Photocontrol of thylakoid protein synthesis in Euglena: differential post-transcriptional regulation depending on nutritional conditions

Abstract

The expression of three chloroplastic genes, psbA (the gene for the reaction center D1 protein of PSII), psbC (the gene for the P700 apoprotein of PSI) and psaB (the gene for the intermediate antema of PSII), and a nuclear gene, cab (the gene for the chlorophyll a/bbinding protein), has been investigated during chloroplast development in Euglena gracilis Klebs. The polysomal fraction, mRNA stability and protein turnover were analysed under different conditions of cell greening. The results indicate that the main regulatory step for the nuclear and chloroplastic genes was at the translational level when greening of cells took place on a resting medium.
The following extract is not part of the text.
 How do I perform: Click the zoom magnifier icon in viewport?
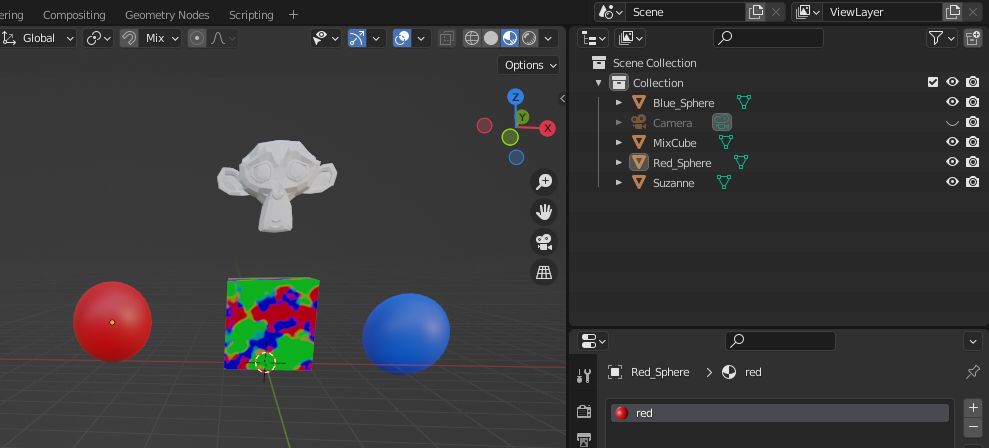pos(544,182)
When cell greening took place on a medium with balanced phosphate, carbon and nitrogen sources (nutritional medium), the main regulation occurred posttranscriptionally by mobilization of the transcripts onto the polysomes. These results indicate that in E. gracilis, for a given gene, regulation operates at different levels, and that although light is the principal effector in the regulation of the genes involved in chloroplast development, the effect of metabolites should also be considered. Interestingly, it appears that these various regulation levels are similar for the chloroplastic and nucleocytoplasmic compartments.